───── GIVEN RECORDS

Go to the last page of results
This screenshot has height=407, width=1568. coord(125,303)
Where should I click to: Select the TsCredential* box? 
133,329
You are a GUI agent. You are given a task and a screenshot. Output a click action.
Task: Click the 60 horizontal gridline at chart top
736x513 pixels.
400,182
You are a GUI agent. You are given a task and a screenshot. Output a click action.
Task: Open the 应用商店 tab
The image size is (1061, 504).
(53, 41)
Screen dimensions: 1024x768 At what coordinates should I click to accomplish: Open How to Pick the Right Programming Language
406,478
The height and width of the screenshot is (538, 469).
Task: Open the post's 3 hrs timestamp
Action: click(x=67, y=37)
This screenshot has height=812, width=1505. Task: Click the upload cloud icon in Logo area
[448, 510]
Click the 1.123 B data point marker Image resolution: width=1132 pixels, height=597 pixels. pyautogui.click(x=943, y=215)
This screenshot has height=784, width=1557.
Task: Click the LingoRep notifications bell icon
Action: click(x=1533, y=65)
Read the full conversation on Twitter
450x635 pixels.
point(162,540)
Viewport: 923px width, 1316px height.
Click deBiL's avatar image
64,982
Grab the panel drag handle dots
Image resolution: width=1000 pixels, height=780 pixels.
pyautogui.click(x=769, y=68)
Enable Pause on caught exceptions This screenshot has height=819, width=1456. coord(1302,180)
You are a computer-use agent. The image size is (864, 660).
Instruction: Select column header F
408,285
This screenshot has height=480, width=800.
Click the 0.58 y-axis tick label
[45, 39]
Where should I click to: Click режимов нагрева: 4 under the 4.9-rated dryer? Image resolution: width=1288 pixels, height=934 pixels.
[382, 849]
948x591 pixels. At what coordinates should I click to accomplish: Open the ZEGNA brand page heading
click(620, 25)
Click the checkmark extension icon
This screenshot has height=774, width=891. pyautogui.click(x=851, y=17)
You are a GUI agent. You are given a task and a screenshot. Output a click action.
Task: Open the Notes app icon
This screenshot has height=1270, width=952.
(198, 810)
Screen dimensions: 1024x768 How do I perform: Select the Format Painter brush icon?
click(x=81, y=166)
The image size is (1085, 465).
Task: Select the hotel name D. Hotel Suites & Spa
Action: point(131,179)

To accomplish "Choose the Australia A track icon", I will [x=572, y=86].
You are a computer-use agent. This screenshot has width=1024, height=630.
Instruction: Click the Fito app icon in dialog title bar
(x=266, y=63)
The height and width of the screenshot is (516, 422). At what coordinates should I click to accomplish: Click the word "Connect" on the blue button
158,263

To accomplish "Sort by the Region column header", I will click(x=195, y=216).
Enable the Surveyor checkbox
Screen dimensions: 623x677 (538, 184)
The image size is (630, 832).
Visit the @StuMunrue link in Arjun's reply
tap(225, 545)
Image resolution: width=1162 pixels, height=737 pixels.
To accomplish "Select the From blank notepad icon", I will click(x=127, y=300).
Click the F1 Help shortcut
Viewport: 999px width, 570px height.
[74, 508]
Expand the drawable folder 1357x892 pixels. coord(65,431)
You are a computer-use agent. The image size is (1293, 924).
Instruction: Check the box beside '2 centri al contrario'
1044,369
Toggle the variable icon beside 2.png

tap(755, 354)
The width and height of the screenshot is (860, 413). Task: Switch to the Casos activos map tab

──────────

## [EXERCISE OBJECTIVE]
Pick out each line in the records above that contains the word "header".

## [OUTPUT OF THE TASK]
Instruction: Select column header F
To accomplish "Sort by the Region column header", I will click(x=195, y=216).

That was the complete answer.